I don't think Collins, or other scientists, use the bible as a science book and do not see contradictions in their beliefs and the Iron Age information it records. It seems to me, the ones with whom I talked or corresponded with believe for emotional reasons. Collins doesn't claim the world is flat, stationery, and rests on pillars, he claims a sense of wonder beyond his ability to imagine the creation of the universe and its processes.
Joan, I don't know what you know about Collins, but before I trust him he will have to publicly proclaim:
1) his use of and reliance on the scientific method, and
2) his non-use of the religious method.
So far as I know, he has proclaimed neither of those so I don't trust him.
Gould was wrong; religion and science are overlapping magisteria and many of today's religious leaders want religion to rule.
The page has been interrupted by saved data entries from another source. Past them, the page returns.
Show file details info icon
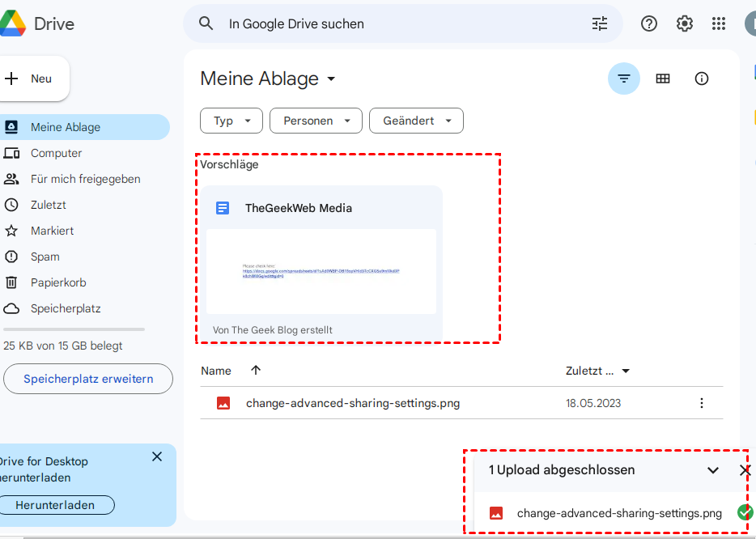Image resolution: width=756 pixels, height=539 pixels. pyautogui.click(x=702, y=79)
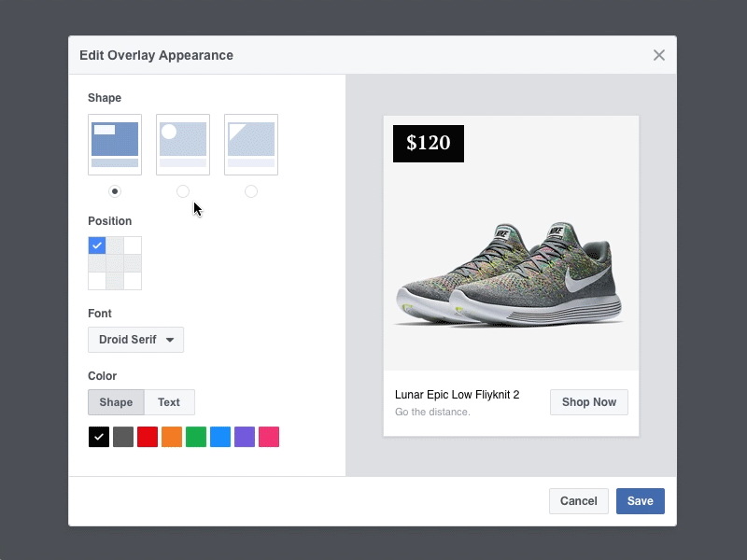
Task: Click the Cancel button
Action: pyautogui.click(x=578, y=501)
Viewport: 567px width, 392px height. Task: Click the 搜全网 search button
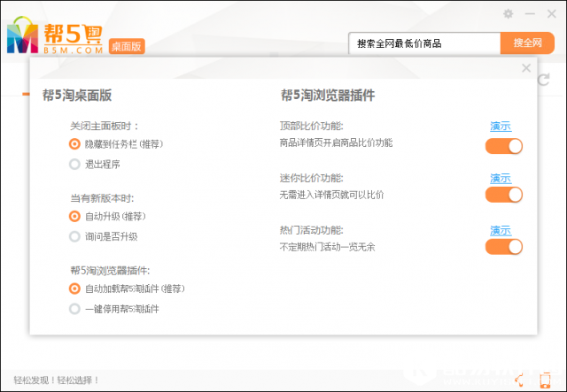click(x=526, y=43)
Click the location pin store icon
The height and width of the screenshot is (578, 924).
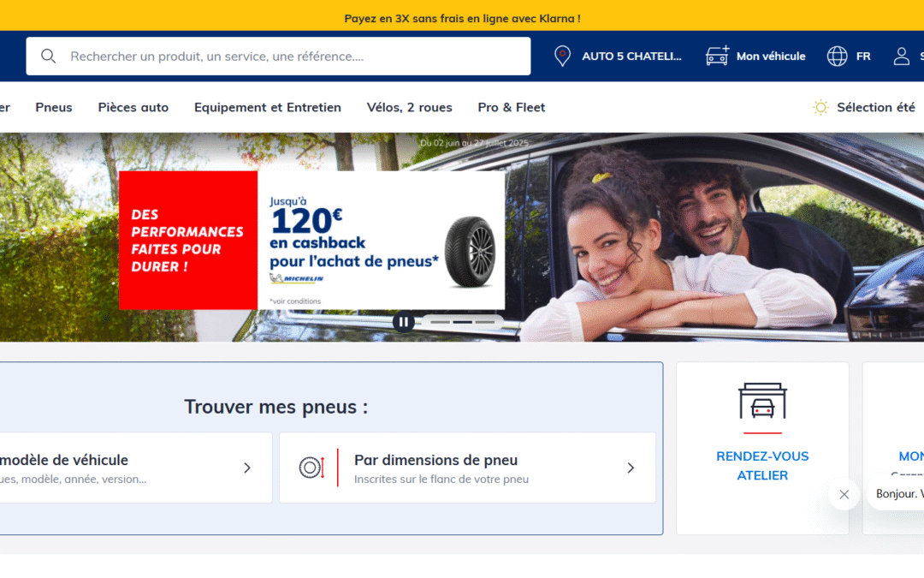tap(563, 56)
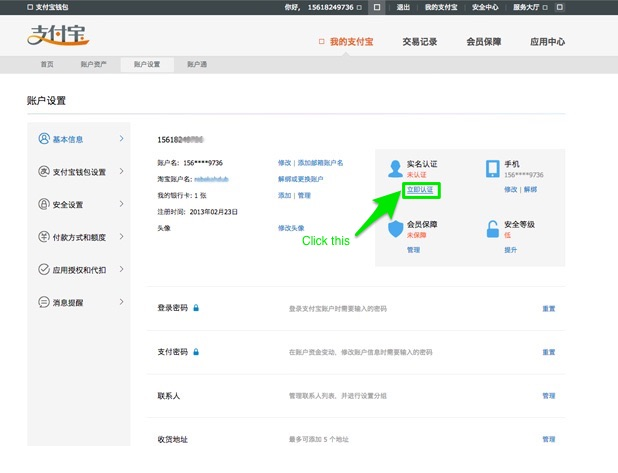Click the lock icon beside 支付密码

click(x=196, y=352)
In state legislatures the most bizarre attempts die in committees but many attempts succeed.
In Ohio, for instance, a fetal heartbeat (at six weeks) can block an abortion. And SCOTUS will shortly rule on whether employers can fire LBGT because they are LBGT. Two circuit appellate courts have split on this. One says LBGT are protected by Federal law; the other says they are not protected.
The scientific method protects us from the religious method, and SCOTUS conservatives have shown us they do not use the scientific method
Tom, I like your challenge of my comment and I agree with you. I was wrong in my reasoning and you very effectively demonstrated that to be true. The issues of women's right to an abortion and rights of LBGT workers offer excellent examples of why I was wrong.